* **Saved data entries**:
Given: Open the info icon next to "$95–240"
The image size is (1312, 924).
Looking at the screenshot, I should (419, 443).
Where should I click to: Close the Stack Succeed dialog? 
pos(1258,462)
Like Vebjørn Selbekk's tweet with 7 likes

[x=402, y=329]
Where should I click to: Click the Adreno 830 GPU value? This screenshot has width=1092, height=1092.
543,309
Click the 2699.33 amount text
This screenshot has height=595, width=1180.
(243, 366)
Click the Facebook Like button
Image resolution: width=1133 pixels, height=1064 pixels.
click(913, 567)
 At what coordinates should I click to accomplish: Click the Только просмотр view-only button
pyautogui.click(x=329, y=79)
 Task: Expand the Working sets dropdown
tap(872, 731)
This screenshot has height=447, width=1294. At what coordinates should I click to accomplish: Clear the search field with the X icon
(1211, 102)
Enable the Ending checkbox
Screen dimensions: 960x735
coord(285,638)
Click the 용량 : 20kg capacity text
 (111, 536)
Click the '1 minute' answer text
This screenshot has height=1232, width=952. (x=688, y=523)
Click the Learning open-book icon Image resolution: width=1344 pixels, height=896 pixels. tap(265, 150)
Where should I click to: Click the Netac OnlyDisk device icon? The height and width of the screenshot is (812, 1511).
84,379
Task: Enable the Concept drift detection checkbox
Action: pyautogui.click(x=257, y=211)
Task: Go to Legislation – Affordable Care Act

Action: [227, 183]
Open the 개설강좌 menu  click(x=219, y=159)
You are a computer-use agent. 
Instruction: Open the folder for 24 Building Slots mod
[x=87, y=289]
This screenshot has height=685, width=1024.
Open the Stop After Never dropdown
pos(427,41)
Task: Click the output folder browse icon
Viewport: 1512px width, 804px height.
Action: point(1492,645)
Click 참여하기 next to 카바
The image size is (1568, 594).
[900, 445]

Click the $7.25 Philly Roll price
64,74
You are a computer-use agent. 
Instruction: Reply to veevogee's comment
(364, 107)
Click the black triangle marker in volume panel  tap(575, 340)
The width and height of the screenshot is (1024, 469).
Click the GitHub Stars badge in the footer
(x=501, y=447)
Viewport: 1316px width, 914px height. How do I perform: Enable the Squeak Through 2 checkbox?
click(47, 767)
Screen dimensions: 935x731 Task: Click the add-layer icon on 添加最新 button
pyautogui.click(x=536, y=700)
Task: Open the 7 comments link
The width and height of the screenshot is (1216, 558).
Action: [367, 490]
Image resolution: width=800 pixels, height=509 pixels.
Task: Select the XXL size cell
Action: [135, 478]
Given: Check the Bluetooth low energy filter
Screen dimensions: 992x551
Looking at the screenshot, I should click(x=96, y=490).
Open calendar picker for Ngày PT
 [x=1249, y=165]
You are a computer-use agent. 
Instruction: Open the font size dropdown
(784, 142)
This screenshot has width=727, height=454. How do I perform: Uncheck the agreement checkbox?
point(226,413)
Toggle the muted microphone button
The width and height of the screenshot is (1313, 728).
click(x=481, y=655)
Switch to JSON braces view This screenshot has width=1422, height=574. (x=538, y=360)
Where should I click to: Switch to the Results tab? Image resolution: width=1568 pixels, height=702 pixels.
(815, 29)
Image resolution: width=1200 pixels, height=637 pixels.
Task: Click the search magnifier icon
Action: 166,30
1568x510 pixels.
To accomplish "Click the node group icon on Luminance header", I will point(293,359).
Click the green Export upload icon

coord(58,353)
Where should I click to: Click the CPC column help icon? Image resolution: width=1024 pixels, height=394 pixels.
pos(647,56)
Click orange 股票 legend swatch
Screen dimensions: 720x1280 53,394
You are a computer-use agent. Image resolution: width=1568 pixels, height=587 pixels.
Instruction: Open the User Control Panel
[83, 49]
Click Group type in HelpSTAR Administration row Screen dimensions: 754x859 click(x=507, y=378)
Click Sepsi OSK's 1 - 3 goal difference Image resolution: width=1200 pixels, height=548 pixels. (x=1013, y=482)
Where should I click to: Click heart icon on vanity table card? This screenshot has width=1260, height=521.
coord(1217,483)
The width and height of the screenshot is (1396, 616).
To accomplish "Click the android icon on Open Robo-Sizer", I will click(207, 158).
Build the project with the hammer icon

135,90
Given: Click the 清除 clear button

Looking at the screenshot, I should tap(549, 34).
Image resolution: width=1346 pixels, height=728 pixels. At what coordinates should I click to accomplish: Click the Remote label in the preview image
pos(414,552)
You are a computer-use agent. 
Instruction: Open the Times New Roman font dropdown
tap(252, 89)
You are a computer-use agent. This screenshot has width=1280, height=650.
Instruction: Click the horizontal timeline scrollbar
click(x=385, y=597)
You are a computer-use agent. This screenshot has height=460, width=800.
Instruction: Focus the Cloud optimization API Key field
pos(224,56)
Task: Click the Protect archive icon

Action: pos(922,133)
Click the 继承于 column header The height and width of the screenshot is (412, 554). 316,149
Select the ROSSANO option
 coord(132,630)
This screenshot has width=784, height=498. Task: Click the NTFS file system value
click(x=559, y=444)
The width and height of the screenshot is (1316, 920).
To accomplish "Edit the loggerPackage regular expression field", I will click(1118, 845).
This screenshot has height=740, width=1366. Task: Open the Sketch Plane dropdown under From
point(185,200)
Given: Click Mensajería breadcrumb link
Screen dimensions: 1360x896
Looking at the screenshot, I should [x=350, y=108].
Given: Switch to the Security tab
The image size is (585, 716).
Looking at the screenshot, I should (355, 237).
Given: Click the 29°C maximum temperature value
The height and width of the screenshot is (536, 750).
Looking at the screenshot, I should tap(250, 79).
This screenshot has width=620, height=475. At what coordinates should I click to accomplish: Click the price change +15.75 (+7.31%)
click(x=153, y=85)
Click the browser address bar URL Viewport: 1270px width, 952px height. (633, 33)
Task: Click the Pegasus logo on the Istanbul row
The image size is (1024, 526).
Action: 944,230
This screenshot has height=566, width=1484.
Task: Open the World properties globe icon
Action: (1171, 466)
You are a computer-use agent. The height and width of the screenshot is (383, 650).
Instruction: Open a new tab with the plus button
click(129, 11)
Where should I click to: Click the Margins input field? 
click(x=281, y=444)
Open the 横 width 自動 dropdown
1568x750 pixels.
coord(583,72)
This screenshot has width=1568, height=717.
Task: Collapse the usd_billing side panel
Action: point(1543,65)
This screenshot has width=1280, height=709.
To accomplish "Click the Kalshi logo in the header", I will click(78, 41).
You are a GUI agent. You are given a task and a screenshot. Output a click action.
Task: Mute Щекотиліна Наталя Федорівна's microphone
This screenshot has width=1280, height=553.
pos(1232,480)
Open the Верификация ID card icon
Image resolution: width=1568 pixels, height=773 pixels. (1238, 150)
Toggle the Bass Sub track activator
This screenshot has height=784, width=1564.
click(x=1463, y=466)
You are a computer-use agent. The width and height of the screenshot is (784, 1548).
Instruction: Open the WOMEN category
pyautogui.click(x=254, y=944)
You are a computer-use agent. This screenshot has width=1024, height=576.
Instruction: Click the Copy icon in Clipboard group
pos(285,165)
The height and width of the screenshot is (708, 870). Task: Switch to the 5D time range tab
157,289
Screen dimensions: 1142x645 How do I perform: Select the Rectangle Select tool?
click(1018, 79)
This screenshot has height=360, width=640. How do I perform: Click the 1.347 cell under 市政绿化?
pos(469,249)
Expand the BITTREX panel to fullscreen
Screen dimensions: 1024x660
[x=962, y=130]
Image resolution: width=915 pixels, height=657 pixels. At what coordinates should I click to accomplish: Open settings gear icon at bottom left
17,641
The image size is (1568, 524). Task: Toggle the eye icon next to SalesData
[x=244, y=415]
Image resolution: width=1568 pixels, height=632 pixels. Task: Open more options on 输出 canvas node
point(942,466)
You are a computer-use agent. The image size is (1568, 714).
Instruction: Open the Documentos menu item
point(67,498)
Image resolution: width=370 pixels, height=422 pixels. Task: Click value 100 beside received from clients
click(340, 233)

* **What you should do**: Write out, exactly as shown, only the lines running from the one that contains "The height and width of the screenshot is (708, 870)." to the last line above.

* **Response to the task**:
The height and width of the screenshot is (708, 870). Task: Switch to the 5D time range tab
157,289
Screen dimensions: 1142x645 How do I perform: Select the Rectangle Select tool?
click(1018, 79)
This screenshot has height=360, width=640. How do I perform: Click the 1.347 cell under 市政绿化?
pos(469,249)
Expand the BITTREX panel to fullscreen
Screen dimensions: 1024x660
[x=962, y=130]
Image resolution: width=915 pixels, height=657 pixels. At what coordinates should I click to accomplish: Open settings gear icon at bottom left
17,641
The image size is (1568, 524). Task: Toggle the eye icon next to SalesData
[x=244, y=415]
Image resolution: width=1568 pixels, height=632 pixels. Task: Open more options on 输出 canvas node
point(942,466)
You are a computer-use agent. The image size is (1568, 714).
Instruction: Open the Documentos menu item
point(67,498)
Image resolution: width=370 pixels, height=422 pixels. Task: Click value 100 beside received from clients
click(340, 233)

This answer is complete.